Principle 2: Directors should understand the reputational and legal implications of cyber risks as they relate to their company’s specific circumstances
- Cybersecurity is not just about reputational issues, it is also about liability of board members
- Board members should have a good knowledge of the existing legislations, whether at the European or national level, or even industry-specific in order to exercise properly their duty of care.
Principle 3: Boards should ensure adequate access to cybersecurity expertise and appropriate reporting, at both board and committee level
- Board members should employ the same principles of inquiry and constructive challenge as for strategic decisions
- The board has the duty to precisely specify its expectations to the management and be directive in the type of information they wish to receive
- Even if cybersecurity is entrusted to a specific committee, the full board should feel concerned and get at least quarterly debriefings from the management
- Cybersecurity should not be treated as a standalone topic. It must be embedded in all dimensions of the company’s strategy.

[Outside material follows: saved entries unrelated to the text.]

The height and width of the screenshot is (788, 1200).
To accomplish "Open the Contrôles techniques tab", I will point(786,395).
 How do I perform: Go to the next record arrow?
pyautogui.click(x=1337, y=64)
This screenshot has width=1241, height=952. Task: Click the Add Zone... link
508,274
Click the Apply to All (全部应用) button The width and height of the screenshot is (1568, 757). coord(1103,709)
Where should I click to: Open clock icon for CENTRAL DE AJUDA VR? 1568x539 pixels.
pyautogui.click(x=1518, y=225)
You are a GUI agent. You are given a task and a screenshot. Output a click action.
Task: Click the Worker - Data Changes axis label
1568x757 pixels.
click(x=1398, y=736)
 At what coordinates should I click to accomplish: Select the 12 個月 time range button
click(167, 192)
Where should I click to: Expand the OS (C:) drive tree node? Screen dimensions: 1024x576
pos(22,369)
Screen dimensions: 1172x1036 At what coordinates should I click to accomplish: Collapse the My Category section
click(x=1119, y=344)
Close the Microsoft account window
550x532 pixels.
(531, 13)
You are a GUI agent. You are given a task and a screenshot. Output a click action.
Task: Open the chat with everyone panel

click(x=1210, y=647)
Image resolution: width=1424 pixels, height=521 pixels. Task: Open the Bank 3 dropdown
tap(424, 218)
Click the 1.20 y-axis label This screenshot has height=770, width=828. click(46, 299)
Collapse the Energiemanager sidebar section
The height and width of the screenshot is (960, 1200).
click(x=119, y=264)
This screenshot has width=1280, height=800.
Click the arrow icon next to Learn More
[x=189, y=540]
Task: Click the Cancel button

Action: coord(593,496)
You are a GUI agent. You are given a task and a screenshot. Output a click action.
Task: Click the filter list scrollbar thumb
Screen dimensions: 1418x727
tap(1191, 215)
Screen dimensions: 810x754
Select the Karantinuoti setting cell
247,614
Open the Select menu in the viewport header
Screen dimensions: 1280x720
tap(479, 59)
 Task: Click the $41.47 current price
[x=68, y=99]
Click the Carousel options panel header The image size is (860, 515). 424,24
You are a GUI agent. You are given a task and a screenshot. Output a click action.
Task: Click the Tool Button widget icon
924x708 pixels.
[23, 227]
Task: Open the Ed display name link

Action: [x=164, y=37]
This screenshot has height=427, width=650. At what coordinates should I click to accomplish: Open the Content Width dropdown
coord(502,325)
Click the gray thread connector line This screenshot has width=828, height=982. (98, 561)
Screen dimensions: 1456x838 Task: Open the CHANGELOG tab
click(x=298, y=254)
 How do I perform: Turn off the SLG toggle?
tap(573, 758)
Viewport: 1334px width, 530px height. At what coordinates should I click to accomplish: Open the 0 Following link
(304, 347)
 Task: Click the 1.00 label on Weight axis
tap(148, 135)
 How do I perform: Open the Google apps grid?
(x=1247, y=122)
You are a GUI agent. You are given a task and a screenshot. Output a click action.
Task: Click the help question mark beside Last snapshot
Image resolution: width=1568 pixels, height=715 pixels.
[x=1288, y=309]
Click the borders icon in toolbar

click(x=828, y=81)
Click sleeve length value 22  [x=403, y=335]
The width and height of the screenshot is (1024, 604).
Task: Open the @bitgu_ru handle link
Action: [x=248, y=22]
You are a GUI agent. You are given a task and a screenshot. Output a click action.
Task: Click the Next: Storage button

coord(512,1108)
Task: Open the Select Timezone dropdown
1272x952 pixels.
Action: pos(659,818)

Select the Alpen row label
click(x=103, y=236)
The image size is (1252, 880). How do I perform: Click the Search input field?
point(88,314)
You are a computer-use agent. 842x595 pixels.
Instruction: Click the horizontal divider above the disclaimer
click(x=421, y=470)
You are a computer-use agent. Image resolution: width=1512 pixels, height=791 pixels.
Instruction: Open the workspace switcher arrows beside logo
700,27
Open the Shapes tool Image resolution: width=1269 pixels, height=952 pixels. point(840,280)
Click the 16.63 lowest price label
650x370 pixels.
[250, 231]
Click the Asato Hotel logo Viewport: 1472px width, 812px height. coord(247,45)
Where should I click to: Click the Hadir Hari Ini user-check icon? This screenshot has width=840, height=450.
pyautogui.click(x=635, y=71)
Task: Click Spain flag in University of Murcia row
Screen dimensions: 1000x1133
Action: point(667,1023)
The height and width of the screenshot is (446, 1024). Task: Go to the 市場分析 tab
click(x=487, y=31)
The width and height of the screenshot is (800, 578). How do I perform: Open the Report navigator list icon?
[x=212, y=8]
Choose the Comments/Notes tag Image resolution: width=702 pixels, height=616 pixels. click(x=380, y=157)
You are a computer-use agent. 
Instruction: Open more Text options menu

Principle 4: Board directors should ensure that management establishes an enterprise-wide cyber risk management framework which encompasses culture, preventive, detective and response capabilities, and monitoring and communication at all levels. Resources should be adequate and allocated appropriately by the strategies adopted
- Management should establish both an enterprise-wide technical framework as well as a systematic framework (with a forward-looking approach) to facilitate board oversight of cyber risk
- Management should have an integrated approach to cyber risk in order to establish a clear accountability framework, clear processes and communication guidelines
- Management should opt for a bottom-up aggregation approach
- The board and senior management should set the tone at the top and develop the right culture and raise awareness to develop cyber resilience.
Principle 5: Board discussion about cyber risk should include strategies on its management (mitigation, transfer through insurance or partnerships, etc)
- The board should consider the return on cyber investments and shift to a risk-based approach
- Cybersecurity must be conceptualised as a measure of future loss.
The role of risk transfer
Cyber insurance plays an important role in sharing some of the financial risk of a cyber loss. But it is just one part of an organisation’s cyber risk management approach. The role of cyber insurers and brokers is to work proactively with clients to mitigate the chance of a loss occurring. With clients currently highly exposed to ransomware attack, AIG is focused on loss prevention by providing services such as training, vulnerability scanning and threat intelligence to help clients avoid a loss from occurring.
It is the role of the board, together with the executive management, to find the right equilibrium between the risks that will be shared with the insurer and other expenditures made to enhance the organisation’s cybersecurity, and mitigate its exposures.
There has been a natural progression towards multinational cyber insurance. For multinational organisations, deciding where to implement a local policy can be complex. It is important to understand where they have potential cyber exposures, including from customers, suppliers and servers, as well as where coverage may be required by local counterparties and whether a claim will need to be paid in country. As the cyber insurance industry continues to grow and mature, with an increasing emphasis on affirmative coverage, it is important to ensure there are no exposures not contemplated and as a result, left uncovered.
Captives are more and more frequently being used as retention vehicles for cyber risk and it is one of the fastest-growing captive business lines. Captives are another important potential tool to use in an enterprise-wide cyber risk management framework.
Contributed by Sebastian Hess, cyber risk adviser, EMEA at AIG, and Stephen Morton, head of multinational at AIG Europe.